NuNumber of Texas Hold'em Pokermber of Texas Hold'em PokerMerujuk pNumber of TexNumber of Texas Hold'em Pokeras Hold'em Pokerada bahan membuat mirin, lantas apakah mirin halal?

KOMPAS.com - Mirin merupakan salah satu bumbu yang umum digunakan untuk membuat aneka masakan khas Jepang.

Direktur Eksekutif LPPOM MUI, Ir. Muti Arintawati, M.Si kepada Kompas.com pada Kamis (09/09/2021) menuturkan bahwa mirin atau yang disebut dengan sweet sake berasal dari khamar atau alkohol sebagai bahan dasarnya.

Ilustrasi sweet sake.

Melansir dari laman Bonappetit, mirin bisa dipakai untuk memberikan rasa gurih pada masakan.

Dapatkan informasi, inspirasi dan insight di email kamu.

Daftarkan email

“MUI tidak akan melakukan proses verifikasi pada produk yang menyerupai minuman beralkohol seperti mirin, sake, dan shoju.
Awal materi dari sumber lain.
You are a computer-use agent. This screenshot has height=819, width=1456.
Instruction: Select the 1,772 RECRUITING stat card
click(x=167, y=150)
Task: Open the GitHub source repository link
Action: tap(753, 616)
Produk tersebut tidak akan diproses untuk dibuktikan kehalalannya karena mengimitasi sesuatu yang haram” tambah Muti.

Walau dalam jumlah yang sedikit atau sangat sedikit untuk bumbu masakan.

Selain itu, mirin juga bisa digunakan untuk menggantikan takaran gula pada suatu resep masakan tradisional Jepang.

“Ada true mirin yang mengandung etanol hingga 14 persen. Lalu, ada mirin yang diencerkan, jadi kandungan etanolnya lebih rendah. Selain itu, ada juga mirin yang ditambah dengan bumbu-bumbu menjadi seasoning. Nah, selama bahannya asalnya dari mirin yang terbuat dari minuman beralkohol, itu tetap tidak boleh dikonsumsi.” tambah Muti.

Oleh karena mirin masuk kategori bumbu masakan non-halal, maka penggunaan mirin dalam masakan tidak dianjurkan.

Mirin itu sebetulnya mirip dengan sake tetapi kandungan alkoholnya lebh rendah dan rasa yang lebih manis. Oleh karena itu, mirin biasa disebut dengan sweet sake” jelas Muti.

Baca juga: 

Dalam wawancara daring kepada Kompas.com, Muti menyebutkan ada beberapa jenis mirin.

Baca juga: Resep Telur Rebus Ramen, Tanpa Sake dan Mirin Jadi Bebas Alkohol

Mirin berasal dari khamar, maka dari itu mirin tidak bisa dilakukan proses verifikasi kehalalannya.” jelas Muti.

Baca juga: Komposisi dan Pengganti Mirin pada Masakan Jepang

Bahkan menurut Muti, membuat bahan pengganti mirin dengan cara menyerupai atau mengimitasi alkohol tidak diperbolehkan. Pasalnya, bahan dasarnya sudah haram.